## Task list
1. Using the passage on tin coordination below, explain why the four-membered tin–fluorine ring is exactly planar. Answer in one to three sentences.
2. Pick up the passage on tin coordination below after its final sentence and continue it.

* START Document section *

If only the first coordination sphere is taken as a basis, the cation is monomeric. However, there is a second monomer in its immediate vicinity, whereby both are in contact with each other via a long tin–fluorine bridge [d(Sn—F) = 2.763 (1) Å] resulting from a center of symmetry (Fig. 3). This additional, weak bond is in the trans position [〈(N—Sn—F) = 148.4 (1)°] to the original, equatorial tin–nitrogen bond and extends the seesaw-shaped, fourfold coordination of the two tin atoms to fivefold, pyramidal coordinations, in which the tin atoms are each below [Δ_{least-squares} = −0.6035 (1) Å] the trapezoidal, strongly uneven [±Δ_max, _{least-squares} = −0.147 (1)/0.138 (1) Å] base while the shortest bonds [d(Sn—F) = 2.022 (1) Å] point in the direction of the apical fluorine atoms. This dimerization leads to a bridging angle of 111.8 (1)° at the fluorine atoms and a four-membered, centrosymmetric and therefore exactly planar tin–fluorine ring. Its rhomboidal shape is characterized by acute [68.2 (1)°] angles at the tin atoms and obtuse [111.8 (1)°] ones at the fluorine atoms. Extending the Pimentel–Rundle concept, Musher (1969 ) suggests that such additional, very weak bonds result from a p orbital of the central atom, that is involved in a classical 2c–2e bond on the one hand and a 3c–4e bond on the other. As result, in such ‘asymmetric’ 3c–4e bonds, one ligand is much more strongly bound to the central atom than the trans-ligand. Despite this additional bond, the coordination sphere of the tin atom (Fig. 4) remains hemi-directed (Shimoni-Livny et al., 1998 ).

* END Document section *
* START Available data *

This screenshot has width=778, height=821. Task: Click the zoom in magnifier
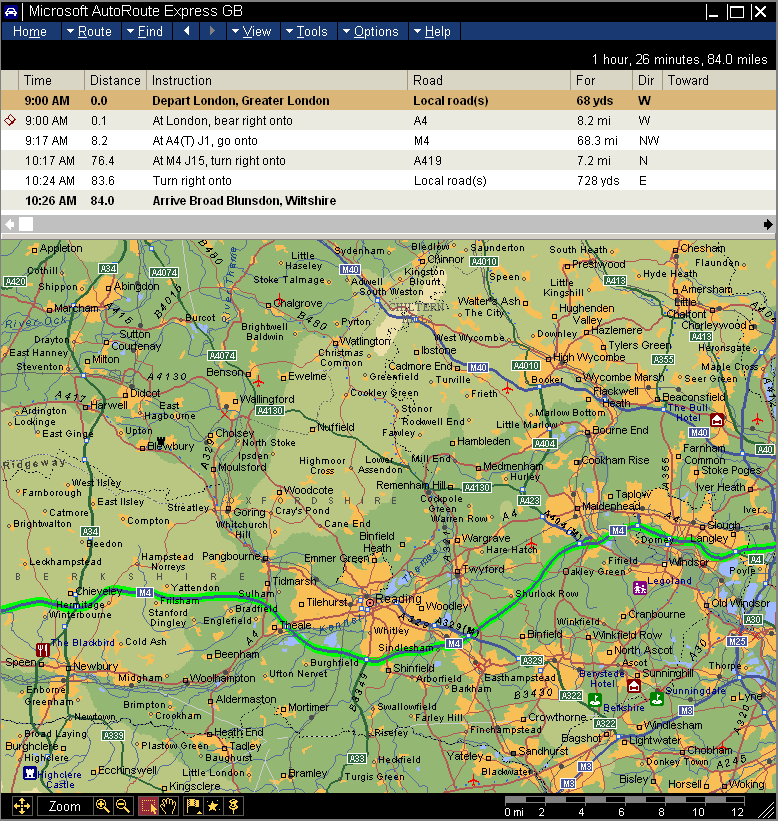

* END Available data *

## Answers to the exercises
1. The ring is exactly planar because it is centrosymmetric. It forms when two monomers dimerize through long tin–fluorine bridges that result from a center of symmetry.

2.
Figure 3
Ball-and-stick model of the second, trapezoid-pyramidal coordination sphere of Sn2, highlighting selected bond lengths (Å) and angles (°), viewed down the fluorine–tin bond. With the exception of the H atoms, which are shown as spheres of arbitrary radius, all other atoms are drawn with displacement ellipsoids at the 50% probability level. For clarity, only the carbon atoms between the two nitrogen atoms of the bipyridine ligand are shown, the position of all other carbon atoms are indicated as shortened sticks. Axial bonds are drawn as sticks of reduced thickness in order to underline the presence of a 3c–4e bond, as is the additional asymmetric 3c–4e bond shown with a dashed line. Symmetry code: (i) −x, −y, 1 − z.

Figure 4
Space-filling model of the [SnF(bipy)(H₂O)]⁺ cation looking down the apical tin–fluorine bond and visualizing the hemi-directed coordination of the bivalent tin atom Sn2. Atoms whose spheres are penetrated by other atoms are visualized as truncated two-colored spheres, the hydrogen bond is indicated by a dashed red line. Atom colors and van der Waals radii (Å) are as follows: F = green/1.47, H = white/1.10, C = gray/1.70, O = red/1.52, N = blue/1.55 and Sn = brass/2.17. Symmetry code: (i) −x, −y, 1 − z.

The octahedral shape of the centrosymmetric [SnF₆]²⁻ anion is reflected in bond angles around 90° [88.4 (1)–91.6 (1)°] and very similar tin–fluorine bond lengths. While four of the bonds (F12, F13) are almost identical in length [1.949 (1)/1.942 (2) Å], two bonds (F11) are somewhat longer [1.993 (1) Å] because the fluorine atoms undergo hydrogen bonding with the hydrogen atoms of two different water molecules (Fig. 5).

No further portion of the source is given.